● SHORT TASK
Pull out every line of the items below and write each one down unchanged.

● GIVEN DATA
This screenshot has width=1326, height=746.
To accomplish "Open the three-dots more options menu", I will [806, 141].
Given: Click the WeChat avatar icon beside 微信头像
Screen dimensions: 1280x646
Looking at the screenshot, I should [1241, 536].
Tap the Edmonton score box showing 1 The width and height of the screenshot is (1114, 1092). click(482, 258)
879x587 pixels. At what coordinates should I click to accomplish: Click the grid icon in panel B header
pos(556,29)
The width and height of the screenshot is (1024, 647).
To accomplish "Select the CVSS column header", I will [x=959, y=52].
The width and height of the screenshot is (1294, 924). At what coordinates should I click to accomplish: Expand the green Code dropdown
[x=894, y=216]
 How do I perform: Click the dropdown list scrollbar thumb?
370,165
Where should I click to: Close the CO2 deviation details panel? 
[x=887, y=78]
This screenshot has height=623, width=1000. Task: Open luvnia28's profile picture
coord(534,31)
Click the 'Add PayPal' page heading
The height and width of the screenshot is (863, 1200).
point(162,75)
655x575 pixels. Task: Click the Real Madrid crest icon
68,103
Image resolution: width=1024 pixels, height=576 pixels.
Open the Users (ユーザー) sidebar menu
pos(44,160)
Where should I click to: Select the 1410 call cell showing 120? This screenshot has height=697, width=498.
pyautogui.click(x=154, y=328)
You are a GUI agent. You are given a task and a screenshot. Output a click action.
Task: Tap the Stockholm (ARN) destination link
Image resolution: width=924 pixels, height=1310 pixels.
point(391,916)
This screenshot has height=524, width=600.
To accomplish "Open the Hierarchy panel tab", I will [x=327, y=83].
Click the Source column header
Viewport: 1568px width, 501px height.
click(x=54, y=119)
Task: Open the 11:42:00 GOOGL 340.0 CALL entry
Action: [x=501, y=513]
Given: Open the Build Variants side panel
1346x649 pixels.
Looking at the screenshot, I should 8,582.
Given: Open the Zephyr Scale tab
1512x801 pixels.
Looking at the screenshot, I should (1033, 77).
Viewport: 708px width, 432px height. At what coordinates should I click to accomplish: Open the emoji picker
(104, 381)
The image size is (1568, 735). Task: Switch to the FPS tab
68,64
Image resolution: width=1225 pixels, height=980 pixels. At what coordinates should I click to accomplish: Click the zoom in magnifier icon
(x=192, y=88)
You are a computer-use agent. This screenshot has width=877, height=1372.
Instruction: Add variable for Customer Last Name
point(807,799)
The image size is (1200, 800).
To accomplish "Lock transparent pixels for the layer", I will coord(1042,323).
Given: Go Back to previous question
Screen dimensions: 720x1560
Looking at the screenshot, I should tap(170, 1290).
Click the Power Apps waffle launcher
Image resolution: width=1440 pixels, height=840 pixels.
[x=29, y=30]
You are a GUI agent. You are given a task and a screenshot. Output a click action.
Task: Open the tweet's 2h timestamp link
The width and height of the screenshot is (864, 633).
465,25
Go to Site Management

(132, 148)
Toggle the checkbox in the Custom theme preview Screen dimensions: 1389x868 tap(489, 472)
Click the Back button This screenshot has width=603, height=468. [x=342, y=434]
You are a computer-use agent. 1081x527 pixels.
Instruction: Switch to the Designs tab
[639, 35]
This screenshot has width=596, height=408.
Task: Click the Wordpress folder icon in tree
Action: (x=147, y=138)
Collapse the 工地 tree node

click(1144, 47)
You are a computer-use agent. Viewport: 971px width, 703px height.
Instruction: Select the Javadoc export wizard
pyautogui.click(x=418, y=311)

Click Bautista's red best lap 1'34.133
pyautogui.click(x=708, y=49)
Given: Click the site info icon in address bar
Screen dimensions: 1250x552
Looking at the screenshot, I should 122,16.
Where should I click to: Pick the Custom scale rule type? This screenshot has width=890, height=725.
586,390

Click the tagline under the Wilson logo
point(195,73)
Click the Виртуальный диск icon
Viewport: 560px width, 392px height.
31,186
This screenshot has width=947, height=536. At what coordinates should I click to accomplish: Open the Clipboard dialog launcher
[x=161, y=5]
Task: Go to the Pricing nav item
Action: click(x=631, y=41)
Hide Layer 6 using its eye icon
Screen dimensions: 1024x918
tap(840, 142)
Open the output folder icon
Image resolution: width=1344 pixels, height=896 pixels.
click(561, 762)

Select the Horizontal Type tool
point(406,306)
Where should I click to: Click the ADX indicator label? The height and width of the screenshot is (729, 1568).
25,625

● OUTPUT
This screenshot has width=1326, height=746.
To accomplish "Open the three-dots more options menu", I will [806, 141].
Given: Click the WeChat avatar icon beside 微信头像
Screen dimensions: 1280x646
Looking at the screenshot, I should [1241, 536].
Tap the Edmonton score box showing 1 The width and height of the screenshot is (1114, 1092). click(482, 258)
879x587 pixels. At what coordinates should I click to accomplish: Click the grid icon in panel B header
pos(556,29)
The width and height of the screenshot is (1024, 647).
To accomplish "Select the CVSS column header", I will [x=959, y=52].
The width and height of the screenshot is (1294, 924). At what coordinates should I click to accomplish: Expand the green Code dropdown
[x=894, y=216]
 How do I perform: Click the dropdown list scrollbar thumb?
370,165
Where should I click to: Close the CO2 deviation details panel? 
[x=887, y=78]
This screenshot has height=623, width=1000. Task: Open luvnia28's profile picture
coord(534,31)
Click the 'Add PayPal' page heading
The height and width of the screenshot is (863, 1200).
point(162,75)
655x575 pixels. Task: Click the Real Madrid crest icon
68,103
Image resolution: width=1024 pixels, height=576 pixels.
Open the Users (ユーザー) sidebar menu
pos(44,160)
Where should I click to: Select the 1410 call cell showing 120? This screenshot has height=697, width=498.
pyautogui.click(x=154, y=328)
You are a GUI agent. You are given a task and a screenshot. Output a click action.
Task: Tap the Stockholm (ARN) destination link
Image resolution: width=924 pixels, height=1310 pixels.
point(391,916)
This screenshot has height=524, width=600.
To accomplish "Open the Hierarchy panel tab", I will [x=327, y=83].
Click the Source column header
Viewport: 1568px width, 501px height.
click(x=54, y=119)
Task: Open the 11:42:00 GOOGL 340.0 CALL entry
Action: [x=501, y=513]
Given: Open the Build Variants side panel
1346x649 pixels.
Looking at the screenshot, I should 8,582.
Given: Open the Zephyr Scale tab
1512x801 pixels.
Looking at the screenshot, I should (1033, 77).
Viewport: 708px width, 432px height. At what coordinates should I click to accomplish: Open the emoji picker
(104, 381)
The image size is (1568, 735). Task: Switch to the FPS tab
68,64
Image resolution: width=1225 pixels, height=980 pixels. At what coordinates should I click to accomplish: Click the zoom in magnifier icon
(x=192, y=88)
You are a computer-use agent. This screenshot has width=877, height=1372.
Instruction: Add variable for Customer Last Name
point(807,799)
The image size is (1200, 800).
To accomplish "Lock transparent pixels for the layer", I will coord(1042,323).
Given: Go Back to previous question
Screen dimensions: 720x1560
Looking at the screenshot, I should tap(170, 1290).
Click the Power Apps waffle launcher
Image resolution: width=1440 pixels, height=840 pixels.
[x=29, y=30]
You are a GUI agent. You are given a task and a screenshot. Output a click action.
Task: Open the tweet's 2h timestamp link
The width and height of the screenshot is (864, 633).
465,25
Go to Site Management

(132, 148)
Toggle the checkbox in the Custom theme preview Screen dimensions: 1389x868 tap(489, 472)
Click the Back button This screenshot has width=603, height=468. [x=342, y=434]
You are a computer-use agent. 1081x527 pixels.
Instruction: Switch to the Designs tab
[639, 35]
This screenshot has width=596, height=408.
Task: Click the Wordpress folder icon in tree
Action: (x=147, y=138)
Collapse the 工地 tree node

click(1144, 47)
You are a computer-use agent. Viewport: 971px width, 703px height.
Instruction: Select the Javadoc export wizard
pyautogui.click(x=418, y=311)

Click Bautista's red best lap 1'34.133
pyautogui.click(x=708, y=49)
Given: Click the site info icon in address bar
Screen dimensions: 1250x552
Looking at the screenshot, I should 122,16.
Where should I click to: Pick the Custom scale rule type? This screenshot has width=890, height=725.
586,390

Click the tagline under the Wilson logo
point(195,73)
Click the Виртуальный диск icon
Viewport: 560px width, 392px height.
31,186
This screenshot has width=947, height=536. At what coordinates should I click to accomplish: Open the Clipboard dialog launcher
[x=161, y=5]
Task: Go to the Pricing nav item
Action: click(x=631, y=41)
Hide Layer 6 using its eye icon
Screen dimensions: 1024x918
tap(840, 142)
Open the output folder icon
Image resolution: width=1344 pixels, height=896 pixels.
click(561, 762)

Select the Horizontal Type tool
point(406,306)
Where should I click to: Click the ADX indicator label? The height and width of the screenshot is (729, 1568).
25,625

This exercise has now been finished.